Self-Supervised Learning for Text Recognition: A Critical Survey
(2407.19889v1)
Published 29 Jul 2024 in cs.CV
Abstract: Text Recognition (TR) refers to the research area that focuses on retrieving textual information from images, a topic that has seen significant advancements in the last decade due to the use of Deep Neural Networks (DNN). However, these solutions often necessitate vast amounts of manually labeled or synthetic data. Addressing this challenge, Self-Supervised Learning (SSL) has gained attention by utilizing large datasets of unlabeled data to train DNN, thereby generating meaningful and robust representations. Although SSL was initially overlooked in TR because of its unique characteristics, recent years have witnessed a surge in the development of SSL methods specifically for this field. This rapid development, however, has led to many methods being explored independently, without taking previous efforts in methodology or comparison into account, thereby hindering progress in the field of research. This paper, therefore, seeks to consolidate the use of SSL in the field of TR, offering a critical and comprehensive overview of the current state of the art.
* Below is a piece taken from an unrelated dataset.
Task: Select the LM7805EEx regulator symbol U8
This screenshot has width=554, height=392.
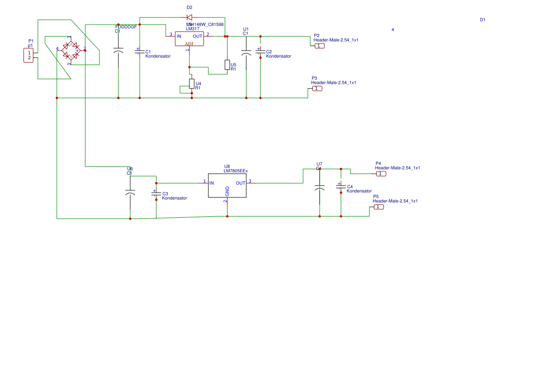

We will review and analyze the existing methods, compare their results, and highlight inconsistencies in the current literature. This thorough analysis aims to provide general insights into the field, propose standardizations, identify new research directions, and foster its proper development.
This paper, "Self-Supervised Learning for Text Recognition: A Critical Survey" (Penarrubia et al., 29 Jul 2024), provides a comprehensive overview and critical analysis of the application of Self-Supervised Learning (SSL) to Text Recognition (TR), covering both Scene Text Recognition (STR) and Handwritten Text Recognition (HTR). The authors aim to consolidate the rapidly evolving field of SSL for TR, review existing methods, compare their performance, and highlight inconsistencies to propose standardizations and future research directions.
Fundamentals of Text Recognition
The paper defines TR as decoding text images into symbolic sequences. Modern TR models predominantly use end-to-end Deep Neural Networks (DNNs) with encoder-decoder architectures.
Encoders: Extract visual features from the input image. Common architectures include Convolutional Recurrent Neural Networks (CRNNs) which use CNNs followed by RNNs and Vision Transformers (ViTs) which process images as sequences of patches using attention mechanisms.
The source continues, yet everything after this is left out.